Task item: Line by line, output the data that follows exactly as written.

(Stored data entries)

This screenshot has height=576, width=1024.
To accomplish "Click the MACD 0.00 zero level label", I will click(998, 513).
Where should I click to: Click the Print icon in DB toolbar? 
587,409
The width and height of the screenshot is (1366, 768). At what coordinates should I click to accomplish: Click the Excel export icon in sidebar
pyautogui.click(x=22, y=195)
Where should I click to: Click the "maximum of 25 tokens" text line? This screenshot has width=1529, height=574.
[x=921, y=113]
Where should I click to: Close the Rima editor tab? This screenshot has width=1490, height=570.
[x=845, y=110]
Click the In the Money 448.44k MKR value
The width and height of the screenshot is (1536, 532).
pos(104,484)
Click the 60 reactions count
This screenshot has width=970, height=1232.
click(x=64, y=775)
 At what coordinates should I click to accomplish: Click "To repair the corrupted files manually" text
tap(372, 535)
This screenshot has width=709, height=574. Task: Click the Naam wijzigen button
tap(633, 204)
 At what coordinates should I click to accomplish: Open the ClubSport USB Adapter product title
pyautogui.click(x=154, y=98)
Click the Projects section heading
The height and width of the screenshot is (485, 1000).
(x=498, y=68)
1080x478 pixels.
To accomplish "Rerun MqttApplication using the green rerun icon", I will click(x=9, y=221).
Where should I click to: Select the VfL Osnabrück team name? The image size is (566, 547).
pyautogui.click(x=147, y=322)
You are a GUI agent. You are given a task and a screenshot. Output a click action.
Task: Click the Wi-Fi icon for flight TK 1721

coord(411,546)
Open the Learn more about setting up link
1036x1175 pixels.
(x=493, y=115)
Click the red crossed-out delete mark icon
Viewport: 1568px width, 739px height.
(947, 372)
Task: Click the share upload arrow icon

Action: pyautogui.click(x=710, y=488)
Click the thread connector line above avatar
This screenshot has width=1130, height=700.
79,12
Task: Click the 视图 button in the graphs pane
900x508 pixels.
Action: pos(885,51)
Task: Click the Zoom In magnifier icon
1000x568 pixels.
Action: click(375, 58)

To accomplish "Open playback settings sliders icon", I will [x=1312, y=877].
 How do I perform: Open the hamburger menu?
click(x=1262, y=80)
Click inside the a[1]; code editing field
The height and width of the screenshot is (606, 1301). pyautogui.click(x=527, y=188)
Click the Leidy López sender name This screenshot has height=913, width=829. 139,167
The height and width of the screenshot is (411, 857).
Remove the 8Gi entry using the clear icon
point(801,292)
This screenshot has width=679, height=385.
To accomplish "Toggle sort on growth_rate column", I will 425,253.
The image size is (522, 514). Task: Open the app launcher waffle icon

Your response:
This screenshot has height=576, width=1024.
To accomplish "Click the MACD 0.00 zero level label", I will click(998, 513).
Where should I click to: Click the Print icon in DB toolbar? 
587,409
The width and height of the screenshot is (1366, 768). At what coordinates should I click to accomplish: Click the Excel export icon in sidebar
pyautogui.click(x=22, y=195)
Where should I click to: Click the "maximum of 25 tokens" text line? This screenshot has width=1529, height=574.
[x=921, y=113]
Where should I click to: Close the Rima editor tab? This screenshot has width=1490, height=570.
[x=845, y=110]
Click the In the Money 448.44k MKR value
The width and height of the screenshot is (1536, 532).
pos(104,484)
Click the 60 reactions count
This screenshot has width=970, height=1232.
click(x=64, y=775)
 At what coordinates should I click to accomplish: Click "To repair the corrupted files manually" text
tap(372, 535)
This screenshot has width=709, height=574. Task: Click the Naam wijzigen button
tap(633, 204)
 At what coordinates should I click to accomplish: Open the ClubSport USB Adapter product title
pyautogui.click(x=154, y=98)
Click the Projects section heading
The height and width of the screenshot is (485, 1000).
(x=498, y=68)
1080x478 pixels.
To accomplish "Rerun MqttApplication using the green rerun icon", I will click(x=9, y=221).
Where should I click to: Select the VfL Osnabrück team name? The image size is (566, 547).
pyautogui.click(x=147, y=322)
You are a GUI agent. You are given a task and a screenshot. Output a click action.
Task: Click the Wi-Fi icon for flight TK 1721

coord(411,546)
Open the Learn more about setting up link
1036x1175 pixels.
(x=493, y=115)
Click the red crossed-out delete mark icon
Viewport: 1568px width, 739px height.
(947, 372)
Task: Click the share upload arrow icon

Action: pyautogui.click(x=710, y=488)
Click the thread connector line above avatar
This screenshot has width=1130, height=700.
79,12
Task: Click the 视图 button in the graphs pane
900x508 pixels.
Action: pos(885,51)
Task: Click the Zoom In magnifier icon
1000x568 pixels.
Action: click(375, 58)

To accomplish "Open playback settings sliders icon", I will [x=1312, y=877].
 How do I perform: Open the hamburger menu?
click(x=1262, y=80)
Click inside the a[1]; code editing field
The height and width of the screenshot is (606, 1301). pyautogui.click(x=527, y=188)
Click the Leidy López sender name This screenshot has height=913, width=829. 139,167
The height and width of the screenshot is (411, 857).
Remove the 8Gi entry using the clear icon
point(801,292)
This screenshot has width=679, height=385.
To accomplish "Toggle sort on growth_rate column", I will 425,253.
The image size is (522, 514). Task: Open the app launcher waffle icon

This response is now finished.